- _Required work_: The result should be every line in the material below containing the string "computer".

- _Dataset content_:
/---

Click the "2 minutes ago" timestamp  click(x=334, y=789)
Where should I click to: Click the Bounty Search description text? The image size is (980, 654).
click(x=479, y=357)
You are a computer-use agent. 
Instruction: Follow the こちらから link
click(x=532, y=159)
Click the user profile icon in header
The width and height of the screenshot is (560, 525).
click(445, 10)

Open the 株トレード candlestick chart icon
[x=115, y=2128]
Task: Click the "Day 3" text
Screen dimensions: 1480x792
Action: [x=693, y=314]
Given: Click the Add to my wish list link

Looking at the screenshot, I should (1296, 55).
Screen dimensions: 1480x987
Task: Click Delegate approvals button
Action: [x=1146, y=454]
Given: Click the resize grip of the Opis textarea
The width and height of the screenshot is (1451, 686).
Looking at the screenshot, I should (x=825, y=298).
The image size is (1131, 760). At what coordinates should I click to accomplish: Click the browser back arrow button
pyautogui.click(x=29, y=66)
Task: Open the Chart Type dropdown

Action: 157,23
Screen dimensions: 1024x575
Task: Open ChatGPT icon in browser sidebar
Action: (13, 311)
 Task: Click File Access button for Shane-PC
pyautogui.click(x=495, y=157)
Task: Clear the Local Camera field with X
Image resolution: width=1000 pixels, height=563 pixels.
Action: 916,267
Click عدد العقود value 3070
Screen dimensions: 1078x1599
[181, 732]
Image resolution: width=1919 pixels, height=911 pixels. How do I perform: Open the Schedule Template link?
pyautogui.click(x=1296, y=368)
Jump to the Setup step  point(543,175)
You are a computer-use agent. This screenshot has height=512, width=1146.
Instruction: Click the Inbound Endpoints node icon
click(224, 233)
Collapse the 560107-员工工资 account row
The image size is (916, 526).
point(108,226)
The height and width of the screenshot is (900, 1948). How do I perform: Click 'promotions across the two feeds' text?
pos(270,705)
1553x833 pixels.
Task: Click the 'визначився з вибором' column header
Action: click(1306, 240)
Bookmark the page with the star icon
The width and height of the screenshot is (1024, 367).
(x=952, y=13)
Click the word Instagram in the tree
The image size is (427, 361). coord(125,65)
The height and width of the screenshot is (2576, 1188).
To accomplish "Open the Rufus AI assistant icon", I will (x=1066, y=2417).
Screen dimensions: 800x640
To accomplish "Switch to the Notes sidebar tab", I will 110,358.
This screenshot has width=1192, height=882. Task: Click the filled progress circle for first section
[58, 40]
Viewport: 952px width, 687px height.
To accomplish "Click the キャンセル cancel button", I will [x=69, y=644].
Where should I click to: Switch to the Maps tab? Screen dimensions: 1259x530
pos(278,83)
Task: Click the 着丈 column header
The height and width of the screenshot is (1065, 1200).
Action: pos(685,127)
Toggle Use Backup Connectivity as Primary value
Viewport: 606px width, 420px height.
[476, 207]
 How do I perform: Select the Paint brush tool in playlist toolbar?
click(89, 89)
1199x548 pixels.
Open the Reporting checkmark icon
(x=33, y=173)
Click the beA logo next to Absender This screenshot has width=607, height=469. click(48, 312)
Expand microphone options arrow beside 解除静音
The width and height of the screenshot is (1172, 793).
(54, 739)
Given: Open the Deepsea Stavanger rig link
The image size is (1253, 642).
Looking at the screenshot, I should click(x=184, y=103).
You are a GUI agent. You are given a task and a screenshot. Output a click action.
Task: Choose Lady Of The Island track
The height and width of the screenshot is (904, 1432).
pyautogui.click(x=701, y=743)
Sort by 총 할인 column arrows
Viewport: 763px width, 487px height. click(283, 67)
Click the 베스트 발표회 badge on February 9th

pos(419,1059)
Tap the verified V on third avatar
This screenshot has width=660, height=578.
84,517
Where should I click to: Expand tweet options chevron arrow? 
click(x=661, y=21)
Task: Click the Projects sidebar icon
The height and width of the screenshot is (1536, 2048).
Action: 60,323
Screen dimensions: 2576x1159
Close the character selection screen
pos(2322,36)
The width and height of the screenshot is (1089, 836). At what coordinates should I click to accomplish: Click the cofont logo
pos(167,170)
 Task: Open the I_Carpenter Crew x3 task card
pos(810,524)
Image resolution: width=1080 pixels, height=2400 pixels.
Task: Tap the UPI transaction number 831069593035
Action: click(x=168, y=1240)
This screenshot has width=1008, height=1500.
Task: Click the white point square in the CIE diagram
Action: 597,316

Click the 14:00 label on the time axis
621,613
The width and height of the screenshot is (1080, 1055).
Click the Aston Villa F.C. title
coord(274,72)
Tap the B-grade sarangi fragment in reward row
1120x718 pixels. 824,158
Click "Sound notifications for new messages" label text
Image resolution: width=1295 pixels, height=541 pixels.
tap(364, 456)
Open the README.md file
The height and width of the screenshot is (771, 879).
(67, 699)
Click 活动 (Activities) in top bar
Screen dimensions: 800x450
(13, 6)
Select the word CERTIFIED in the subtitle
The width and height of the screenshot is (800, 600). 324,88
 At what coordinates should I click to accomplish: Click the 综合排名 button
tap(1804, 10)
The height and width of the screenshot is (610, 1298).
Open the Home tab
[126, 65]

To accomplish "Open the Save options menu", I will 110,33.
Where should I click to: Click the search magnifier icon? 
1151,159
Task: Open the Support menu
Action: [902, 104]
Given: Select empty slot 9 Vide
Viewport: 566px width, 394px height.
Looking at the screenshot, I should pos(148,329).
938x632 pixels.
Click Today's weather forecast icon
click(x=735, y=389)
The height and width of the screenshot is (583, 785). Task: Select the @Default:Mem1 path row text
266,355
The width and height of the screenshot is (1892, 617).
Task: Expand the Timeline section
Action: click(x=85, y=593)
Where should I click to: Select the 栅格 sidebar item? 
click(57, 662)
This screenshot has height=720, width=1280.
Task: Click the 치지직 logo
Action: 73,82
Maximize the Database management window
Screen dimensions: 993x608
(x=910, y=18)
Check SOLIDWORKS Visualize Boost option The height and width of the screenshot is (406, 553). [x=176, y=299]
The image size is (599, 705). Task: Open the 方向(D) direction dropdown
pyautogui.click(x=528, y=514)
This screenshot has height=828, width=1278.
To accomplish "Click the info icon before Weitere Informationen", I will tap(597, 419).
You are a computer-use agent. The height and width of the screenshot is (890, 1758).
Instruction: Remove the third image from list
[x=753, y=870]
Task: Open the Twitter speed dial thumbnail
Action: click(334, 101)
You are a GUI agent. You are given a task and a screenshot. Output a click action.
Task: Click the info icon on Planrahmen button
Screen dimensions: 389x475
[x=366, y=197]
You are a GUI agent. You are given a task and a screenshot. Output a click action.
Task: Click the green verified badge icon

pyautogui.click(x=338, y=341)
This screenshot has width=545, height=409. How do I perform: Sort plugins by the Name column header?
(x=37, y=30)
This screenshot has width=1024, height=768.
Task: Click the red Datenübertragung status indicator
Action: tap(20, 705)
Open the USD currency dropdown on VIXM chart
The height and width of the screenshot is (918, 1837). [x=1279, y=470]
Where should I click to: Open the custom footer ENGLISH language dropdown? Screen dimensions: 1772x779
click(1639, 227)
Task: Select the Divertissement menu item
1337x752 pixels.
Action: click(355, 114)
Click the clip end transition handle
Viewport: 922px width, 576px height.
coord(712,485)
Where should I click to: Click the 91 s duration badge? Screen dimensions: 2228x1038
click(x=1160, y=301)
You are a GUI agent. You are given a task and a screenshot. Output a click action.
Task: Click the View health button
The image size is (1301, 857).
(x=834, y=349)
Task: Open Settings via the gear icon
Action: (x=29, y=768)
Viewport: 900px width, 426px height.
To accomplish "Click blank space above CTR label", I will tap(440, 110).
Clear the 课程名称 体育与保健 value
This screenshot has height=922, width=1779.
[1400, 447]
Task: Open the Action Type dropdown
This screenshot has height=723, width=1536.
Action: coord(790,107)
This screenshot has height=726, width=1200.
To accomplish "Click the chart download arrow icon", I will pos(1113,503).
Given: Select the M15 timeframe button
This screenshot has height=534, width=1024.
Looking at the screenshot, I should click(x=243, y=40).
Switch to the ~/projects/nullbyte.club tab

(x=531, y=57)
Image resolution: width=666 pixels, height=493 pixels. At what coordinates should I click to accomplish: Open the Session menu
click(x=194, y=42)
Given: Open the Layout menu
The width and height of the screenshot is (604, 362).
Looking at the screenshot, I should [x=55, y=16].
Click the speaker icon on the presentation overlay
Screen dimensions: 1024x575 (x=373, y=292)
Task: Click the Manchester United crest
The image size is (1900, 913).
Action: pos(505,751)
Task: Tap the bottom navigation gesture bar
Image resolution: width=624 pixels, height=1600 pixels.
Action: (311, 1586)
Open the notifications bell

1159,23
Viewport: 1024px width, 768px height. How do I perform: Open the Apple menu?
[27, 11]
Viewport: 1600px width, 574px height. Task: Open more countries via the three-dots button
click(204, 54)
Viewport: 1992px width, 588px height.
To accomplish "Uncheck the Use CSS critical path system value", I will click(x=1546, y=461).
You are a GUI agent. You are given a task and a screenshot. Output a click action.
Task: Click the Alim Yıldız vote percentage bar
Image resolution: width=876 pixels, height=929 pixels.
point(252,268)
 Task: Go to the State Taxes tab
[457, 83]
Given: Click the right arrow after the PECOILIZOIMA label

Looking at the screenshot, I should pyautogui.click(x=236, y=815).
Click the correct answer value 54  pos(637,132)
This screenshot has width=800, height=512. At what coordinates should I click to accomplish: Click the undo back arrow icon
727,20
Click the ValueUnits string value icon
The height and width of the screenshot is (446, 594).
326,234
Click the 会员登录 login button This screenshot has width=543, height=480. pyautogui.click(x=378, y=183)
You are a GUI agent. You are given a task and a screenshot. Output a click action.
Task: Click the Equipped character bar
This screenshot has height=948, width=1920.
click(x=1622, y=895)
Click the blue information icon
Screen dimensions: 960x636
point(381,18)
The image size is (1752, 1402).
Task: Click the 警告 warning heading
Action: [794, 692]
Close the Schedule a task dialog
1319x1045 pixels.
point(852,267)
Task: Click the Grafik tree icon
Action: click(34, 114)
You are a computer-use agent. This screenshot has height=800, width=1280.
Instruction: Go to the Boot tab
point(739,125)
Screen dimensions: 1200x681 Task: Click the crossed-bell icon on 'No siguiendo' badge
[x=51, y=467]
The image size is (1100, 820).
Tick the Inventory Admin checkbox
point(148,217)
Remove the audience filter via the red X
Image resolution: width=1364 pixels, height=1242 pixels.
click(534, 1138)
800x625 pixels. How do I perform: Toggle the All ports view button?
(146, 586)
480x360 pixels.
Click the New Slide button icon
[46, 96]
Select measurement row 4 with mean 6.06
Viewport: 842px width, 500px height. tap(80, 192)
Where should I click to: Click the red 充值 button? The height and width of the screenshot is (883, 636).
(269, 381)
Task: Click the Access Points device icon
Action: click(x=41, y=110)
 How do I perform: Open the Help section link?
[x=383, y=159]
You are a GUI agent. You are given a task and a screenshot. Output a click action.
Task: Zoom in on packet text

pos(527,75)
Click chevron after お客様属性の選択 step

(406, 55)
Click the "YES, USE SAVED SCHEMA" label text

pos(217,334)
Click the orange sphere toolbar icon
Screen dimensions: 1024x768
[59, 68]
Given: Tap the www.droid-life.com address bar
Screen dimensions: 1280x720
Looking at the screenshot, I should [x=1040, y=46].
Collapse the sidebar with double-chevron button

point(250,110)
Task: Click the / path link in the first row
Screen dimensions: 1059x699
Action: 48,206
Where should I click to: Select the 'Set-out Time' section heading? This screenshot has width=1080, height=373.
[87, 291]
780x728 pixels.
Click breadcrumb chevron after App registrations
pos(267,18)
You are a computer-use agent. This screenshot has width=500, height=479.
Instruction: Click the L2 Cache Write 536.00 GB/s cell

\---

- _Answer section_:
You are a computer-use agent. 
You are a computer-use agent. This screenshot has height=512, width=1146.
You are a computer-use agent. The height and width of the screenshot is (890, 1758).
You are a computer-use agent. This screenshot has height=800, width=1280.
You are a computer-use agent. This screenshot has width=500, height=479.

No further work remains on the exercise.